The reply to the records below should contain exactly the lines from the line with "Task: Open the Tutorial video camera icon" through the line with "This screenshot has width=1497, height=812.", and nothing besides.

- Records provided
· · · · · · ·

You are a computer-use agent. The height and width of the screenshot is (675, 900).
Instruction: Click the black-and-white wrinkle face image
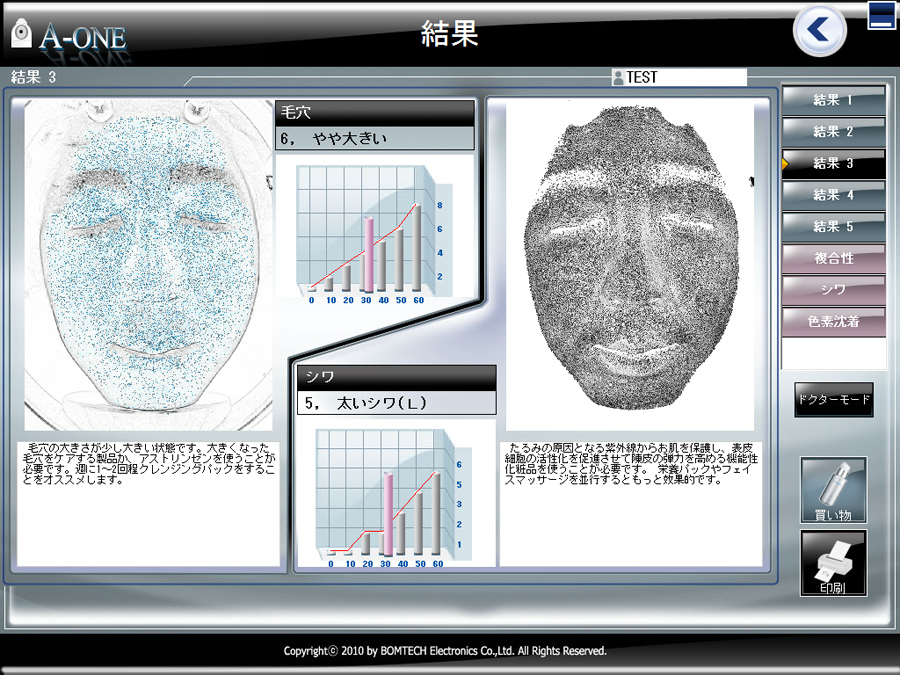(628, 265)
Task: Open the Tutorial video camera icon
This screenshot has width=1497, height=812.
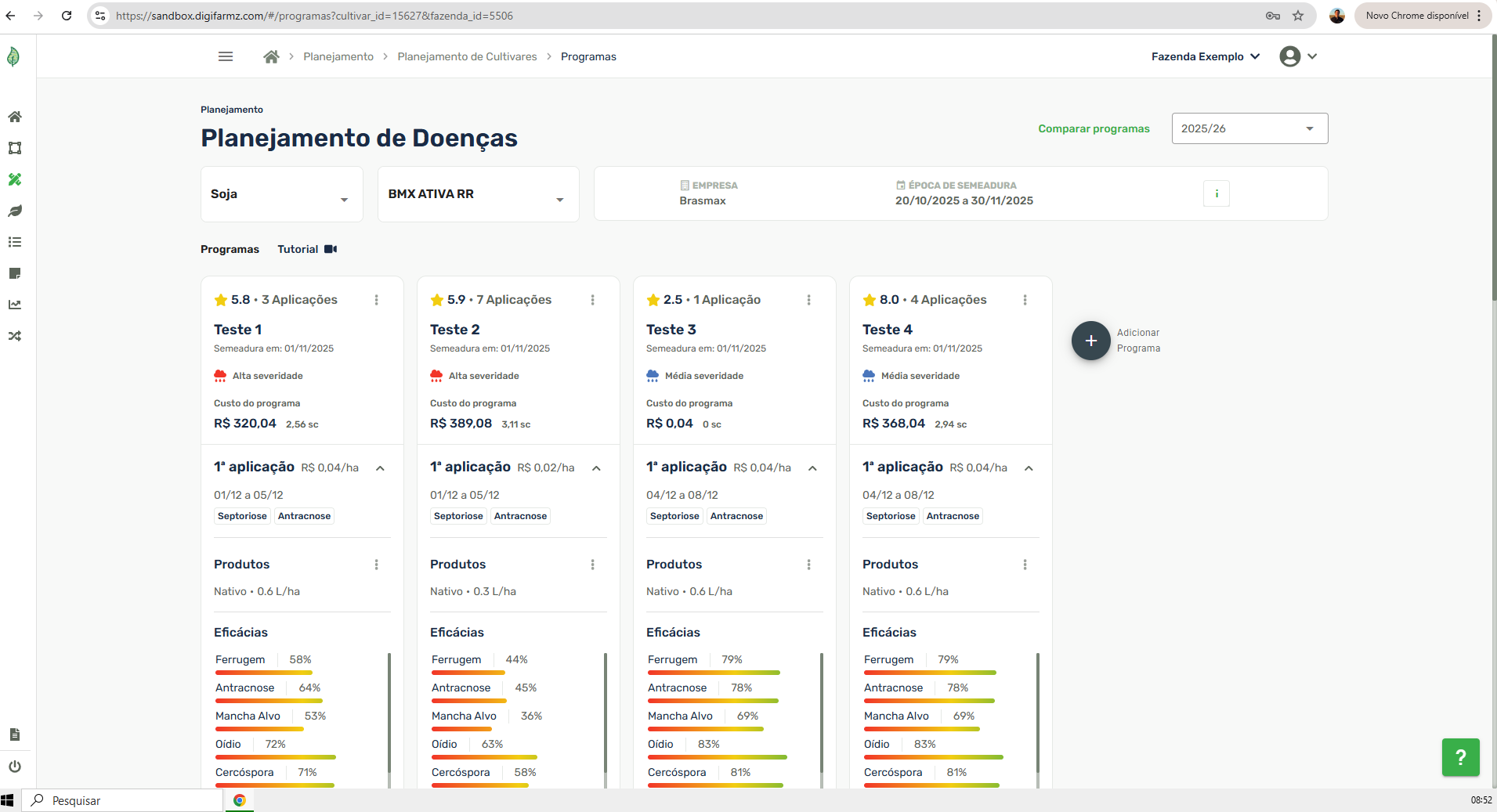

· · · · · · ·

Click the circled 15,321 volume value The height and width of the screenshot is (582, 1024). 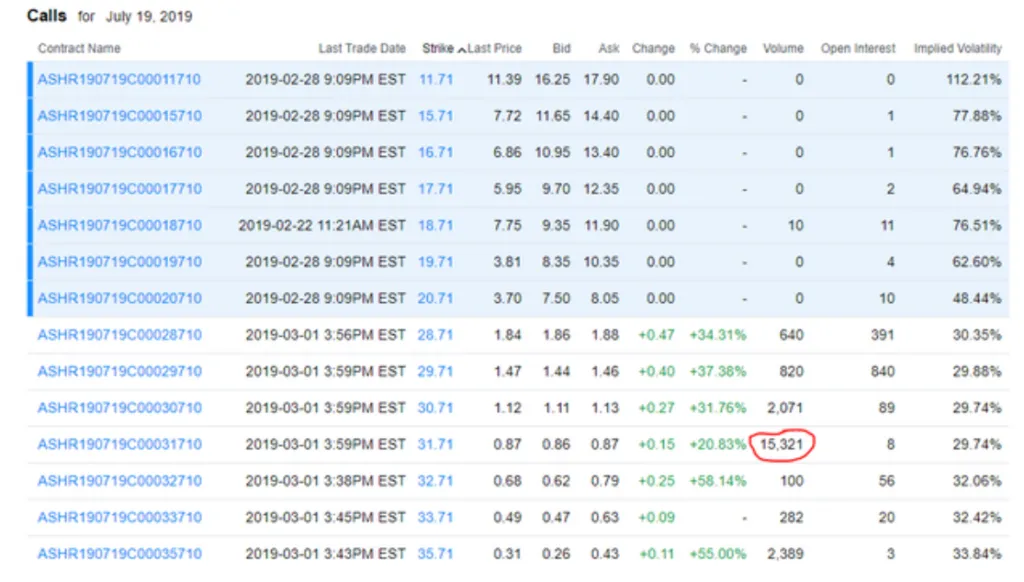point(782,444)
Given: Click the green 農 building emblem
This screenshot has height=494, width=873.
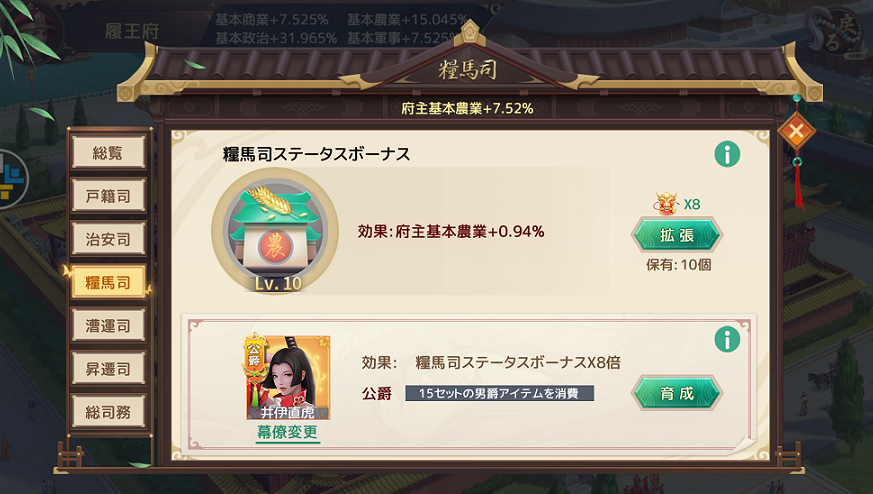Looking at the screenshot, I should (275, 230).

· · · · · · ·

- Written answer
Task: Open the Tutorial video camera icon
This screenshot has width=1497, height=812.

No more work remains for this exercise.